Top K Video View Counts
Reported by candidates from Google's online assessment. Pattern, common pitfall, and the honest play if you blank under the timer.
The trap in Google's Top K Video View Counts, reported in October 2026, is k bigger than the array. The statement says return min(k, viewCounts.length) values, and a naive solution that indexes k items crashes or pads with garbage. The task is simple: take the largest view counts and return them from biggest to smallest. A heap is the pattern the problem points to, though sorting also passes. If you're taking this OA in the next day or two, read the edge cases first. StealthCoder sits behind the live assessment as a safety net if your mind goes blank on the details.
The problem
A short-video service stores one nonnegative view count for each video. Given the array viewCounts and an integer k, return the min(k, viewCounts.length) largest view counts in nonincreasing order. Examples Example 1 viewCounts = [120,50,300,200,80] k = 3 return = [300,200,120] The three largest view counts are 300, 200, and 120, listed from largest to smallest.
Reported by candidates. Source: FastPrep
Pattern and pitfall
Two clean routes. First, sort descending and slice the first min(k, n) items. That's O(n log n) and hard to get wrong. Second, keep a min-heap of size k, push each count, pop the smallest when the heap exceeds k, then sort the survivors descending. That's O(n log k), and it's what an interviewer expects when they say heap. The pitfalls are all edges. k larger than n, k equal to 0, an empty array, and duplicate counts like [5,5,5], where you keep duplicates because each is a separate video.
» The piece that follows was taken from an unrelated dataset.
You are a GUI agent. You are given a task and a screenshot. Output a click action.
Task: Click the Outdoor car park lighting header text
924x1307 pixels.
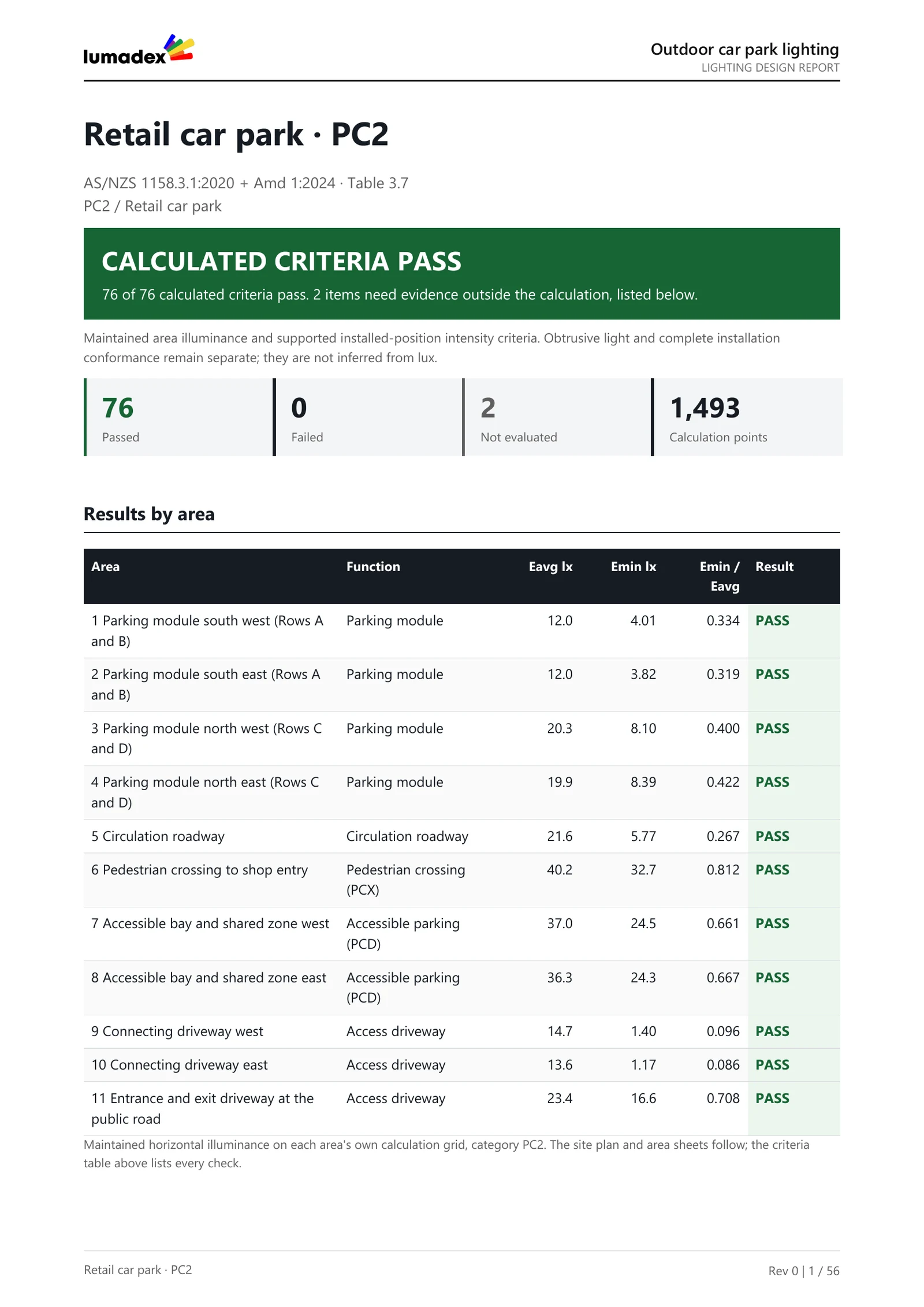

Don't dedupe. Also remember the output order is nonincreasing, and a heap's pop order is the reverse, so you need to reverse it. If you blank on heap syntax in your language during the live OA, StealthCoder can supply a working version while you check it against the edge cases.
Drill it cold or hedge it with StealthCoder. Either way, don't walk into the OA hoping you remember the trick.
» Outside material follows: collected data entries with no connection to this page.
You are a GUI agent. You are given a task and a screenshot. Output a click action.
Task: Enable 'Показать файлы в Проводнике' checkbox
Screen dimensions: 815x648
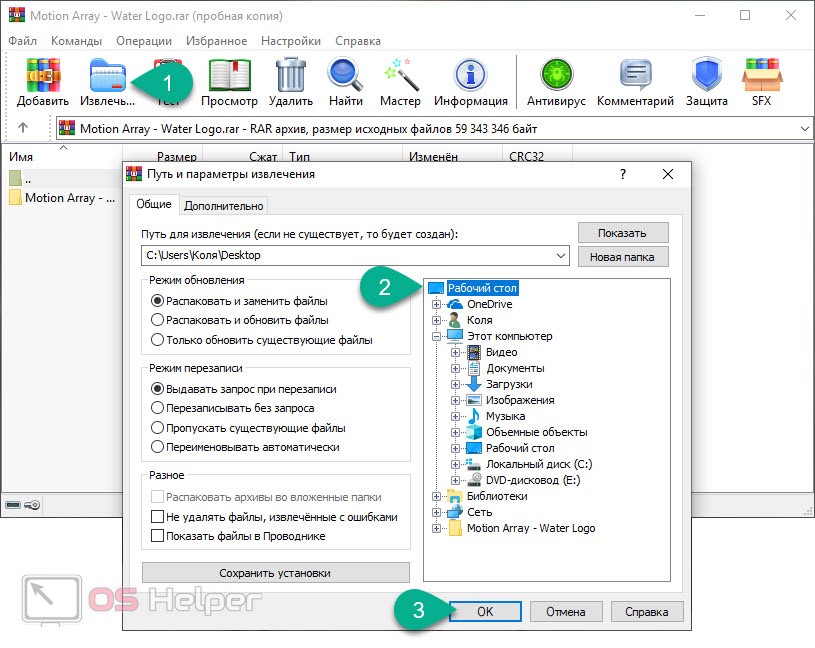(157, 536)
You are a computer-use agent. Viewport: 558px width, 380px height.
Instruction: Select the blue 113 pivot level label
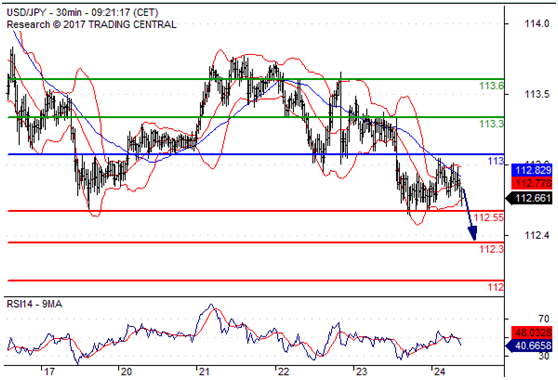pos(496,161)
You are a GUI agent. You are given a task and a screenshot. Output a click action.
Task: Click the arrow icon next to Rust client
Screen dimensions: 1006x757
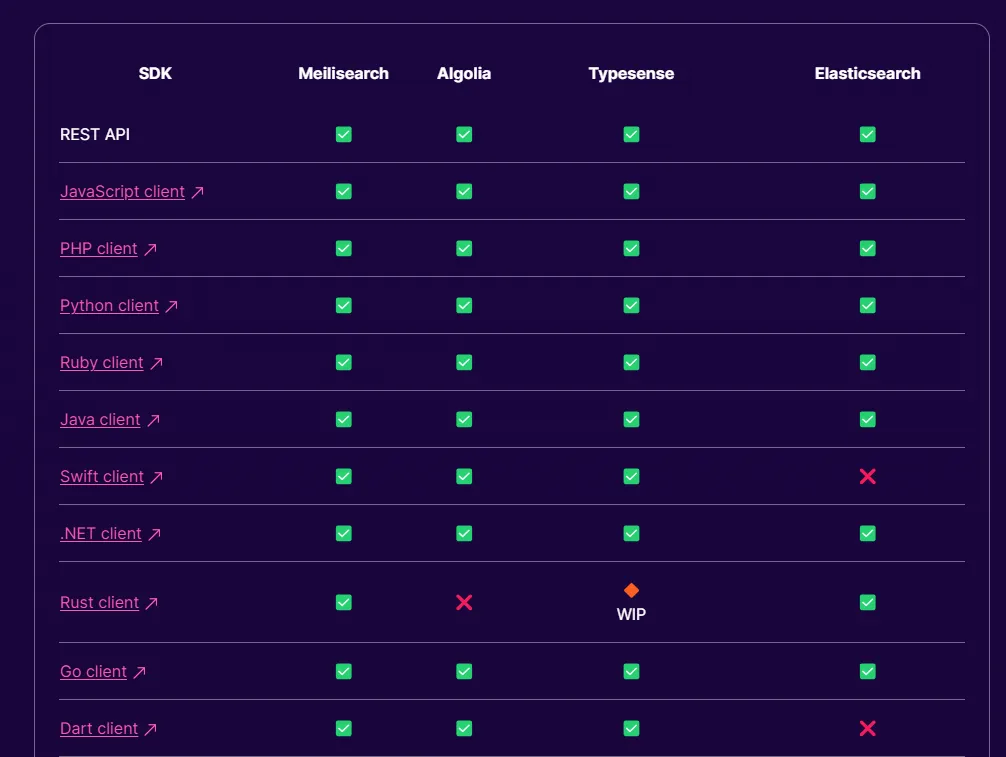click(x=152, y=603)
You can drill Top K Video View Counts cold, or you can hedge it. StealthCoder runs invisibly during screen share and surfaces a working solution in under 2 seconds. The proctor sees the IDE. They don't see what's behind it. Made for the candidate who got the OA invite this morning and has 72 hours, not six months.
Get StealthCoderRelated leaked OAs
You've seen the question.
Make sure you actually pass Google's OA.
Google reuses patterns across OAs. Made for the candidate who got the OA invite this morning and has 72 hours, not six months. Works on HackerRank, CodeSignal, CoderPad, and Karat.
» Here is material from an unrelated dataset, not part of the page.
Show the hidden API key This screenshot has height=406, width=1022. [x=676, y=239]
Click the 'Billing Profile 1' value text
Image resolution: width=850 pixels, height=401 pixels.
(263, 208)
Top K Video View Counts FAQ
How hard is Top K Video View Counts really?+
Easy to medium. The core is a standard top-K selection. The difficulty is in the details: k exceeding the array length, zero counts, duplicates, and returning results in nonincreasing order. If you handle those four, you pass.
What's the trick to solving it?+
Use a min-heap capped at size k. Push each view count, and pop the smallest whenever the size passes k. What's left is your top k. Then sort descending for the output. Cap k at the array length first so nothing breaks.
Can I just sort the array instead of using a heap?+
Yes. Sort descending and take the first min(k, n) elements. It's O(n log n), which is fine unless the constraints are huge. A heap is O(n log k) and shows more intent, but correct sorting beats a buggy heap every time.
What edge cases should I test before submitting?+
Test k greater than the length, k equal to the length, k equal to 0, an empty array, a single element, and duplicates such as [5,5,5] with k=2. Duplicates must stay in the result. Also confirm the output is descending, not heap order.
How do I prepare for this in 48 hours?+
Write top-K with a heap once in your OA language and learn its quirks. Python's heapq is a min-heap by default, while Java's PriorityQueue needs a comparator for max behavior. Then write the sort version as a backup. Run the edge cases above against both.